By Taylor Boyd
The life of a family’s pet was saved, thanks to donations from the community.
Sarah Boyd said she took her family’s puppy, Pocket, to the vet after it became ill the weekend before. “They had to keep her overnight for the four days hooked to IVs because she was just really bad, and they found out it was parvo,” she said.
Boyd, a Patrick County native who moved to Franklin County five years ago, said her family didn’t have the funds to treat parvo, a highly contagious and potentially deadly virus for dogs.
“I made a Facebook post to try and get others help, and the vet said everyday people were donating. On Sunday morning they wanted to do a blood transfusion for plasma, and they wanted money upfront. I told them I would have to wait and see if we could get some together, and then they called me Sunday evening and said people had donated enough to give her that,” Boyd said.
The donations continued until Pocket had improved enough to come home the next Tuesday.
“It’s like an hour and ten-minute drive to the vet,” Boyd said, and explained that about 30 minutes until her arrival, “the vet had told me that everything had been paid in full.”
She said when she left the house, she was expecting to pay more than $2,000 for the remaining vet bill, but she only paid $11 for Pocket’s medication.
“It was like $1,900” was “donated anonymously,” Boyd said of the unexpected but welcome last-minute donation.
The person who donated “only left a message saying that it had happened to her one time and somebody had stepped up and paid the whole thing.
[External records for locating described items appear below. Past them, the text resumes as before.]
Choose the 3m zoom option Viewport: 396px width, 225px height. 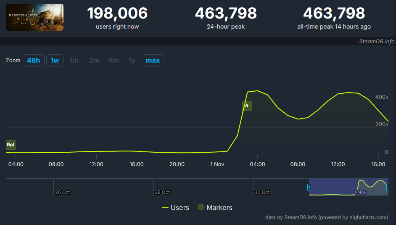point(94,61)
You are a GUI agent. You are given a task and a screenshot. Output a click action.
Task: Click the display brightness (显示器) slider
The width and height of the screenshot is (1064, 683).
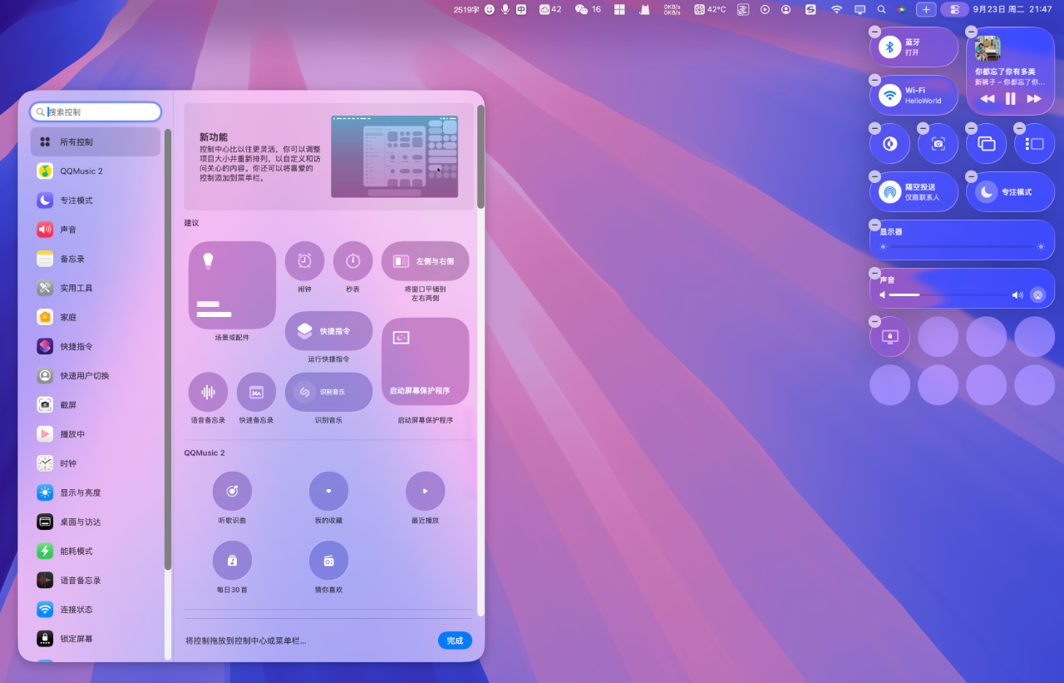tap(962, 247)
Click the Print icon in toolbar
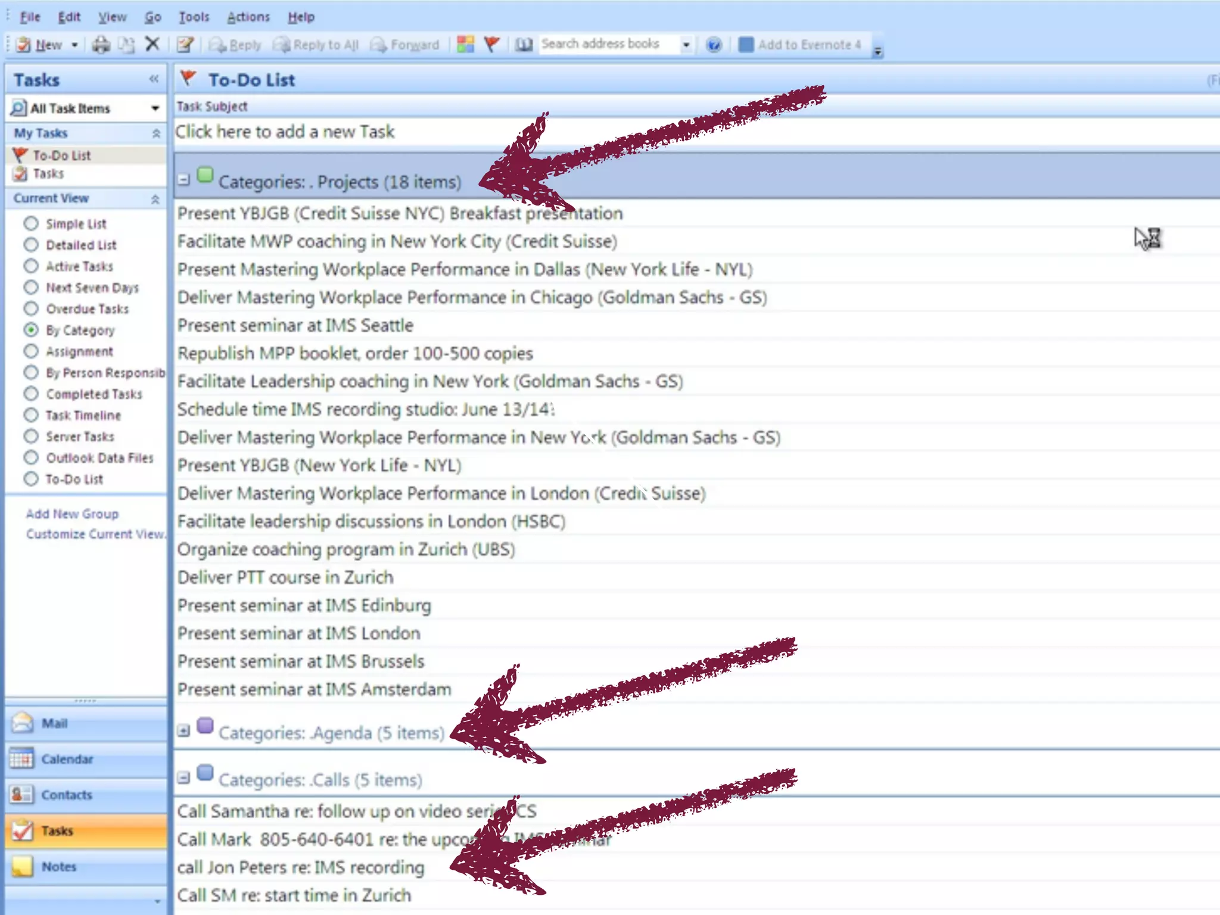This screenshot has height=915, width=1220. (101, 45)
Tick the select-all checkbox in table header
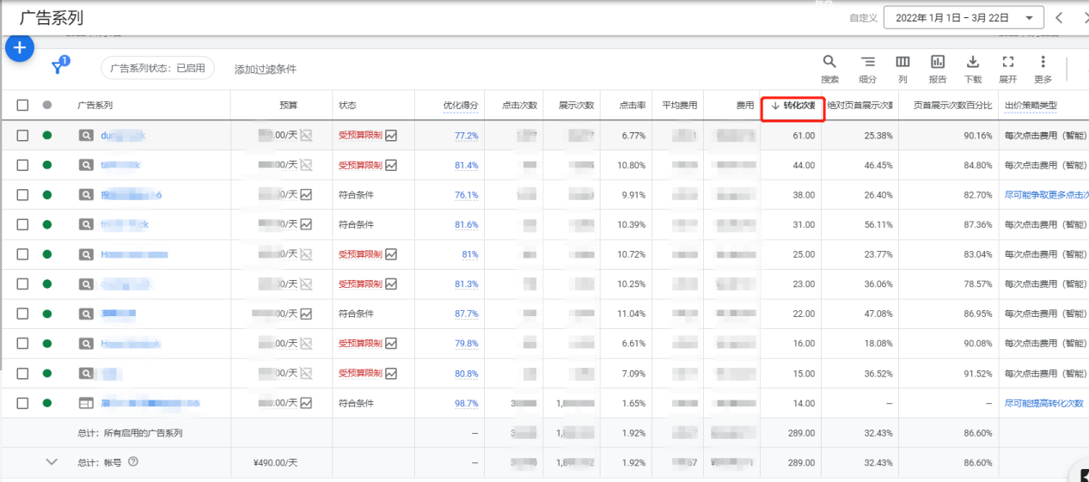The height and width of the screenshot is (482, 1089). pos(23,105)
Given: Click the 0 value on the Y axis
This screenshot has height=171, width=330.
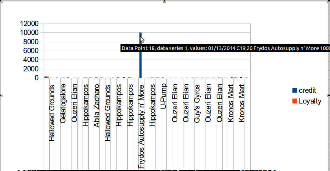Looking at the screenshot, I should (x=37, y=78).
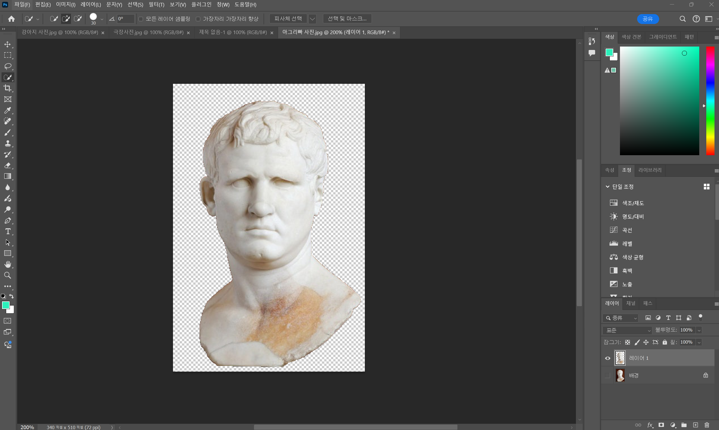Select the Crop tool
This screenshot has width=719, height=430.
[x=8, y=88]
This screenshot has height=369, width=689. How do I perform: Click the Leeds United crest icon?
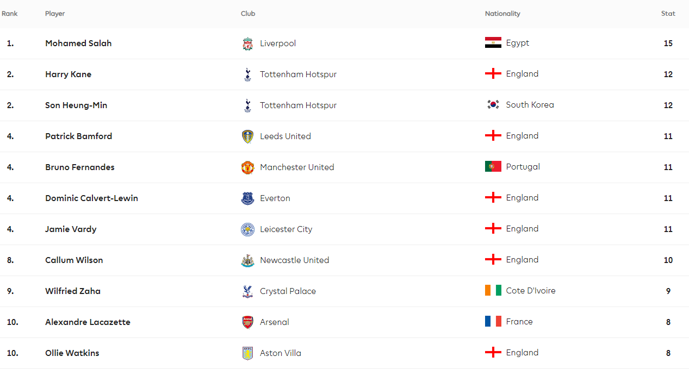[x=247, y=136]
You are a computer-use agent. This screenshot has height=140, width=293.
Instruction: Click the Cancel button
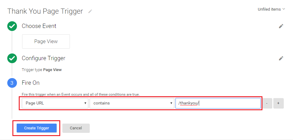click(x=76, y=128)
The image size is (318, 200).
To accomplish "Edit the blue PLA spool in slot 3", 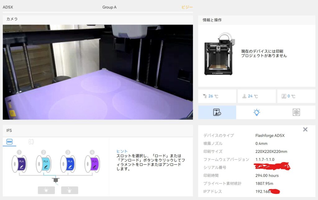I will point(70,167).
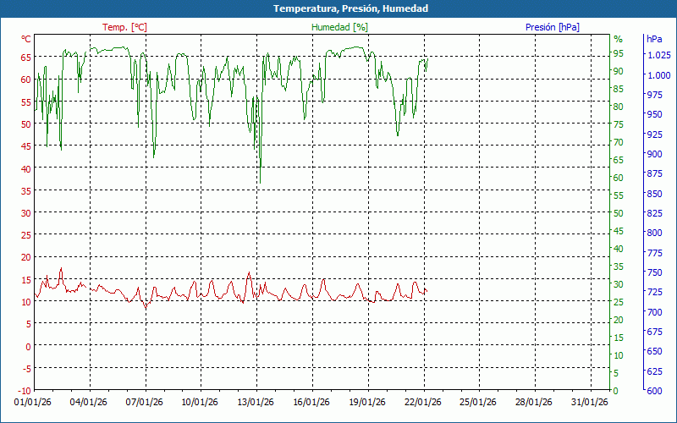
Task: Click the red ºC axis unit label
Action: pyautogui.click(x=26, y=39)

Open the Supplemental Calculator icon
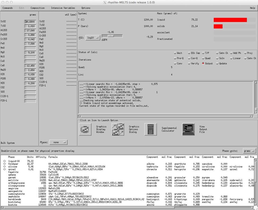tap(151, 129)
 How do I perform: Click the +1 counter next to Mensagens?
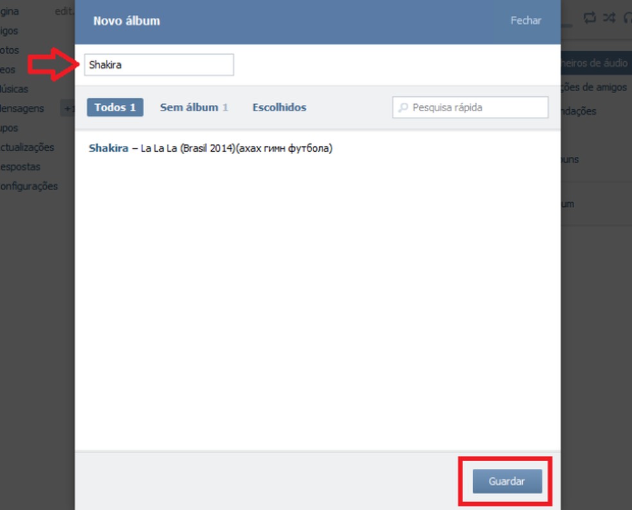point(67,109)
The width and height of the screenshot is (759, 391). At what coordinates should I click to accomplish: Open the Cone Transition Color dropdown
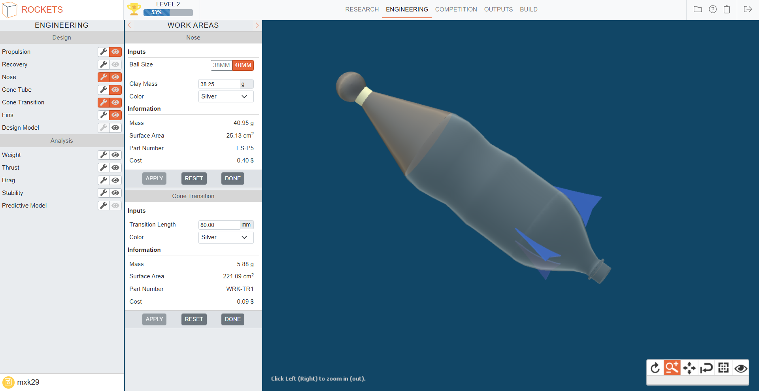[226, 237]
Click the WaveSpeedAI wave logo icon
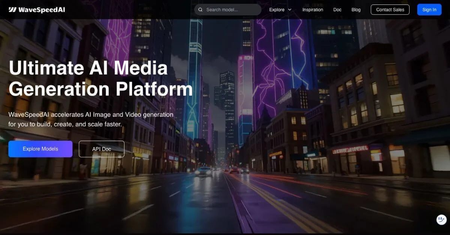 point(12,10)
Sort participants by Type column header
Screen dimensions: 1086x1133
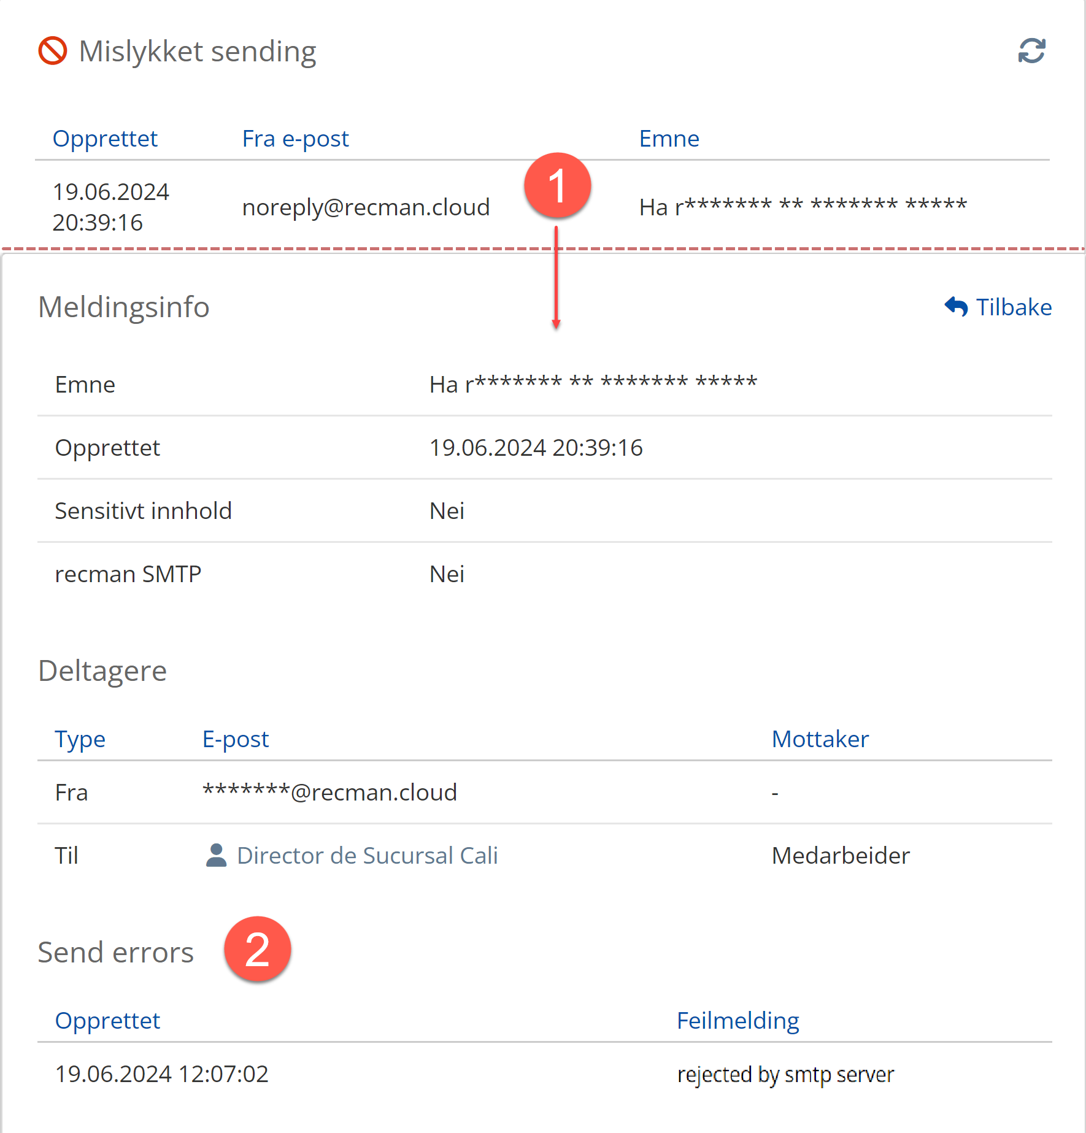point(80,739)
She was in a crisis and couldn’t pay it. So, she wanted to pay it forward,” Boyd said.
The caller also encouraged “us to pay it forward when we could,” Boyd said, and added the caller said, “it meant a lot to her to get help and she knew it would mean a lot to us to get help.”
A person in California donated $50, and one in New York donated $20, Boyd said, and added the donations kept building as other “people and rescue groups did $75, $100, and $25.”
Throughout Pocket’s stay at the clinic, many people called just to check her condition, Boyd said, and added “the clinic wasn’t sure if it was me, the owner, calling to check on her or other people because she had so many people wanting her to make it.”
Boyd said she attributes Pocket’s full recovery to those who donated to cover the costs of Pocket’s treatment.
The expenses were nearly $3,000, Boyd said, “and they paid all of it in full.”